Oui, c’est vrai, il n’y a plus de différence entre cette gauche au gouvernement et la droite. Mais ceux qui se disent qu’il n’y a qu’à « essayer » l’extrême droite se mettent sacrément le doigt dans l’œil électoral. L’extrême droite mènerait une politique tout aussi radicale contre le monde du travail.
En revanche, il y aurait une politique radicale à mener contre cette bourgeoisie et le grand patronat qui multiplient les charrettes de licenciements pour démultiplier leurs dividendes. De cela, la famille Le Pen ne parle jamais. Oui, il serait vital que les salariés fassent enfin irruption sur la scène politique pour que ce soient eux qui imposent leurs exigences et non tous les repus du CAC 40. C’est loin d’être utopique. Il suffirait de nous coordonner, de centraliser nos protestations aujourd’hui dispersées. Mieux vaut leur faire craindre de casser la baraque capitaliste, que se défouler à perte sur la petite vaisselle électorale.
« Tous les mêmes » … que le Front national ?
En attendant, on assiste surtout à une sale comédie politicienne : c’est à qui, des dirigeants UMP et PS, concurrencera le mieux le Front national dans sa haine anti-pauvres et anti-immigrés. Valls, Copé, Fillon et Le Pen nous servent le même ragoût avarié.
Pour l’heure, c’est le gouvernement qui mène la guerre la plus dure contre les immigrés. 8 jours après les 300 morts de Lampedusa, pour lesquels François Hollande n’a pas fait la moindre déclaration, ce sont 33 personnes, notamment des Syriens, qui viennent encore de perdre la vie, toujours au large de Malte. On fait tout pour refouler ceux qui fuient la misère, la guerre et les tortionnaires, mais pas les oncles de dictateurs pleins de fric, amis ou anciens amis de la France, comme celui de Bachar el-Assad avec son patrimoine immobilier parisien.

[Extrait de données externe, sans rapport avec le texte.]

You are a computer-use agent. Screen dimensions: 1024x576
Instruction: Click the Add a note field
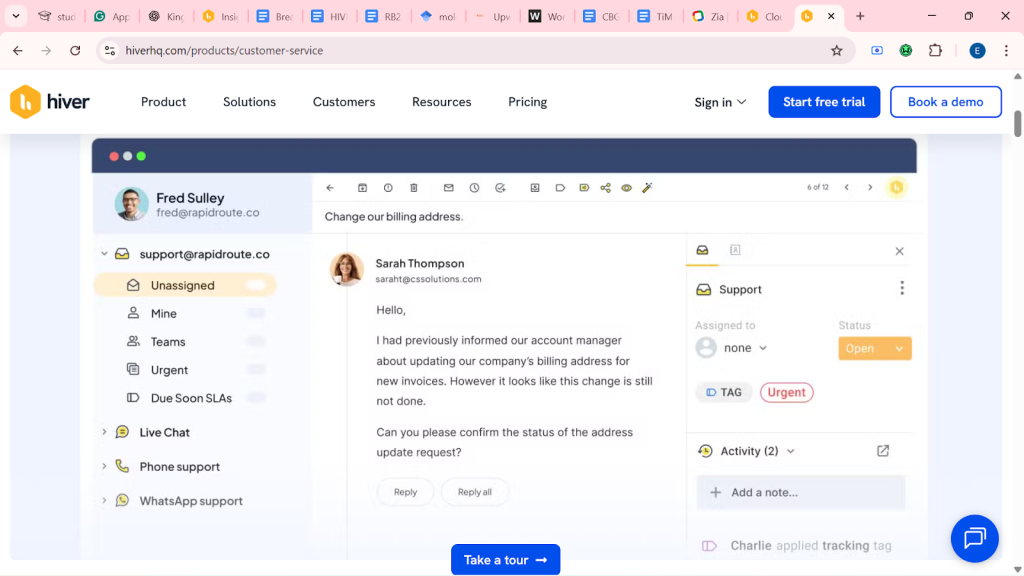pyautogui.click(x=800, y=492)
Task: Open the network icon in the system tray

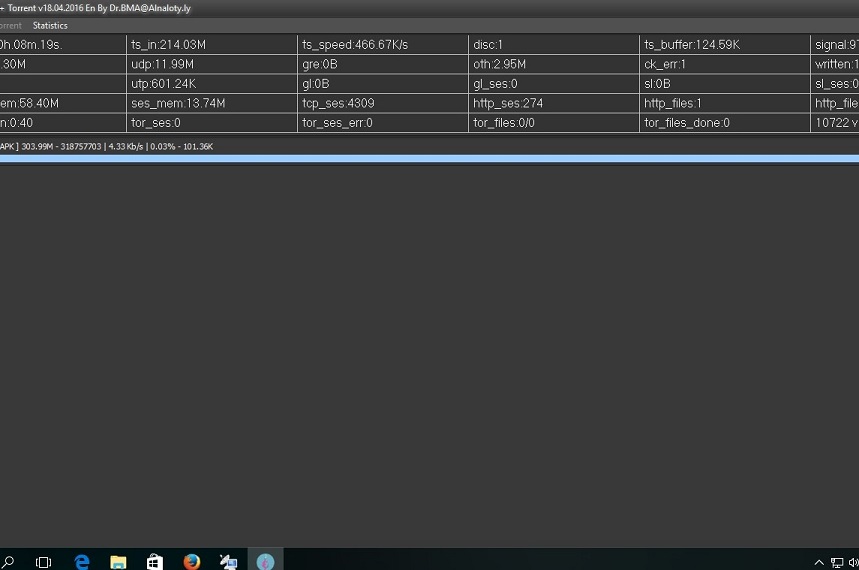Action: tap(837, 562)
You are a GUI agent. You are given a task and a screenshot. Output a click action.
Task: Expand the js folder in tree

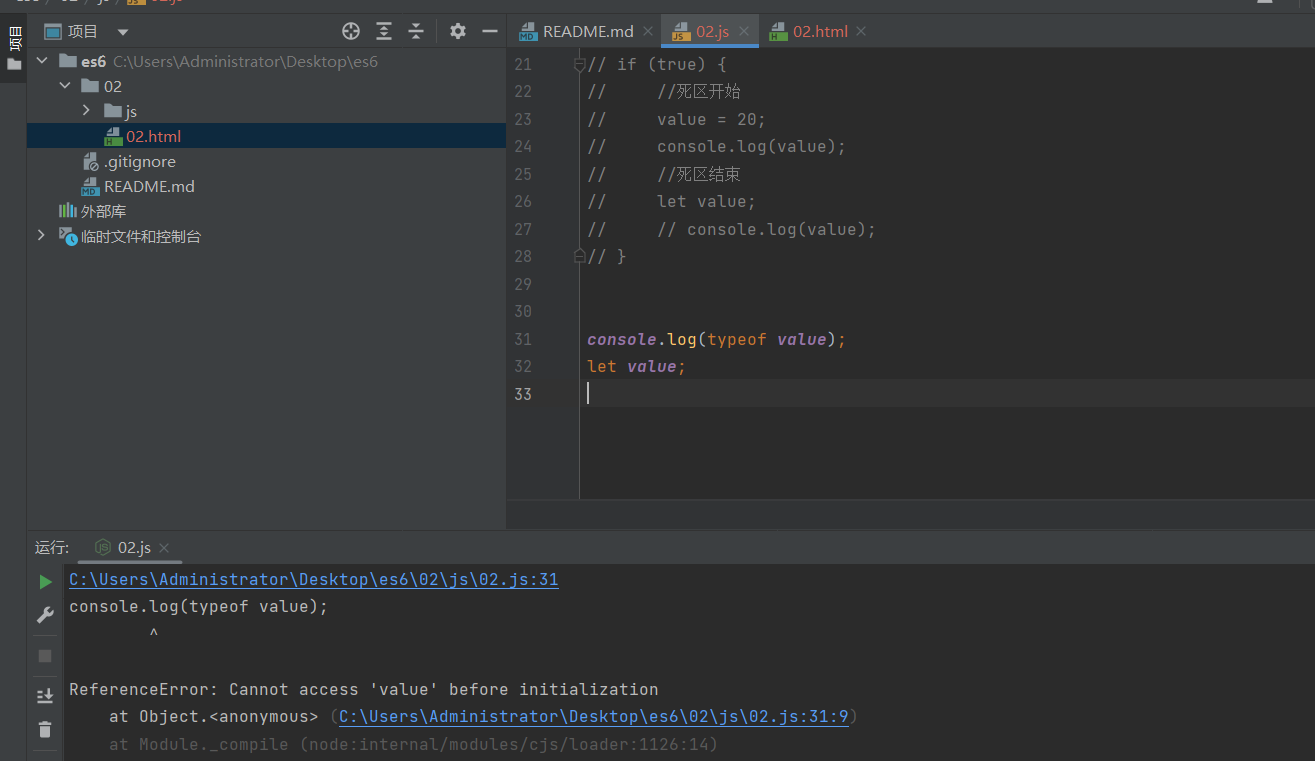(x=87, y=111)
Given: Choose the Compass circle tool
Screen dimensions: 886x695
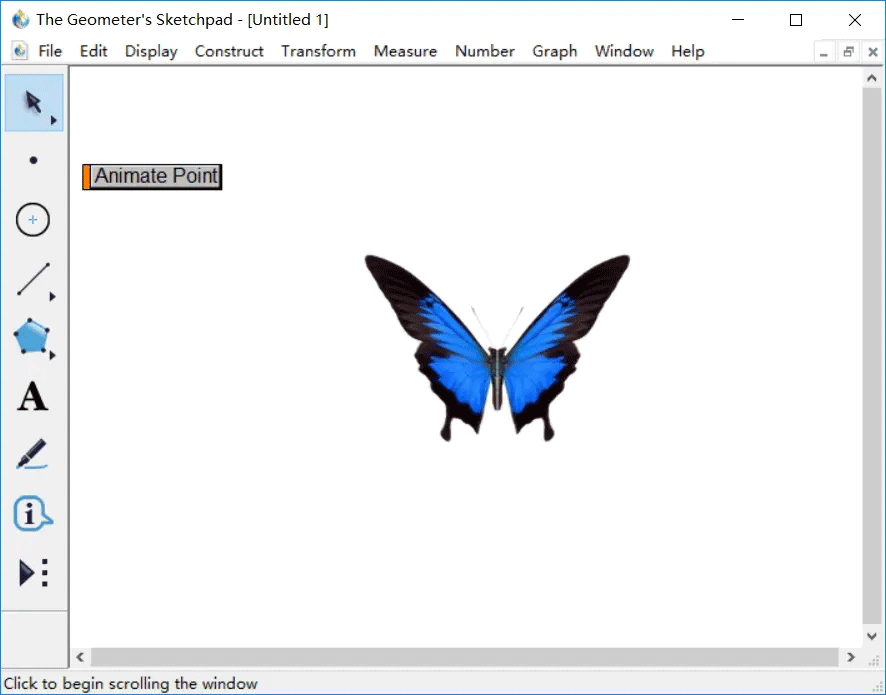Looking at the screenshot, I should click(33, 219).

Valls se pavane dans toutes les villes en affirmant que son ministère a expulsé autant d’étrangers en « situation irrégulière » que sous Sarkozy. Il se vante que l’aide au retour pour les résidents européens, qui était auparavant de 300 €, soit passée à 50 €. Pour les migrants expulsés hors d’Europe, la somme a été divisée par quatre. Une arme contre le FN, cette guerre contre les immigrés que le FN rêverait lui aussi de mener au gouvernement ?
Toute cette démagogie consiste à désigner comme bouc émissaire le voisin ou le plus pauvre que soi, faute de s’en prendre collectivement aux exploiteurs et licencieurs.
En attendant ce sont les patrons qui se sentent les coudées franches, pour licencier, fermer les sites, supprimer des emplois, imposer leurs accords de compétitivité à PSA, Alcatel-Lucent, Heuliez, aux abattoirs GAD, où 889 emplois sur 1 700 doivent être supprimés, le site fermé, et où les cochons ne sont décidément pas ceux qu’on croit.
À chaque fois, les salariés réagissent, protestent, manifestent leur colère. Mais ce qui est rageant, c’est de voir ces mobilisations locales se succéder au fil des jours, des semaines et des mois, sans jamais se rejoindre. Il n’y a pourtant pas de fatalité à cet émiettement de la combattivité ouvrière. Laissons aux aveugles le défouloir pro-FN dans l’isoloir. Quitte à « essayer » une véritable politique, c’est à cette convergence de nos forces qu’il faut s’atteler.